>>>>

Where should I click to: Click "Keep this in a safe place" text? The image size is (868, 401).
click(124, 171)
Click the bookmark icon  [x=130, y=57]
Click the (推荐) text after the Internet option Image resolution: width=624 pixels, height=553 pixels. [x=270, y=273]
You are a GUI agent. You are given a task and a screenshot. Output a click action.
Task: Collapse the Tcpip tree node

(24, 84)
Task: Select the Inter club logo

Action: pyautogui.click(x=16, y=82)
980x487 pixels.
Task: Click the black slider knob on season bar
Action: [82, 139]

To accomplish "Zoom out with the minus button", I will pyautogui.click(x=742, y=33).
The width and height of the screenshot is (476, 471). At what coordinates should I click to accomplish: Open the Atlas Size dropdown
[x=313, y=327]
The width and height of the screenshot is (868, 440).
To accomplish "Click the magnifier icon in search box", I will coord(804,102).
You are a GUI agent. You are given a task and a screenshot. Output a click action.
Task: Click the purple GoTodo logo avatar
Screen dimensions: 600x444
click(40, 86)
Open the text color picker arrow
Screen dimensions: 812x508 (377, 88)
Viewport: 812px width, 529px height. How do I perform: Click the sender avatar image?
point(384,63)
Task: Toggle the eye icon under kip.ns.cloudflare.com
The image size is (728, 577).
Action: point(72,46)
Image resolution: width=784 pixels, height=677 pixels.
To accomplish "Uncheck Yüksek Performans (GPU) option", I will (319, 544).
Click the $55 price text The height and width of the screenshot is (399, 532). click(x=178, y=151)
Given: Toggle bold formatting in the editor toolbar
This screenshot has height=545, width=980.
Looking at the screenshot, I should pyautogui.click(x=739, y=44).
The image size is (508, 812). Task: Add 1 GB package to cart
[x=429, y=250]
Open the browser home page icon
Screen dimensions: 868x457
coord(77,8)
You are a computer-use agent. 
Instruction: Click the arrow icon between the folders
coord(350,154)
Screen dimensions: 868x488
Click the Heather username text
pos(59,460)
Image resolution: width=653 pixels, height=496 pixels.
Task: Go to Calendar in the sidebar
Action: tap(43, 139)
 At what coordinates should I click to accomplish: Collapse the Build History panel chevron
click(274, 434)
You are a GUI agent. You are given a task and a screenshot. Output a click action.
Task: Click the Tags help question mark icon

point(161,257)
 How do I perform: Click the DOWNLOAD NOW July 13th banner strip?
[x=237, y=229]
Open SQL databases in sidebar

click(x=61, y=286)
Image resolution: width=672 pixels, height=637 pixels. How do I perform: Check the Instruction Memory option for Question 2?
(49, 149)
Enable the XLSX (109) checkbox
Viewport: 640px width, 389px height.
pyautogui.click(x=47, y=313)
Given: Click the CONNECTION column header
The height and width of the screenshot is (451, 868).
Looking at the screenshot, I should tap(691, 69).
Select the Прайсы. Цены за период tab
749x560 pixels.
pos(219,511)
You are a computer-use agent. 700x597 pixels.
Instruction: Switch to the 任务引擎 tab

<<<<

THE TASK
Write out, exactly as shown, only the lines running from the one that contains "You are a computer-use agent. 700x597 pixels." to the last line above.

YOUR RESPONSE
You are a computer-use agent. 700x597 pixels.
Instruction: Switch to the 任务引擎 tab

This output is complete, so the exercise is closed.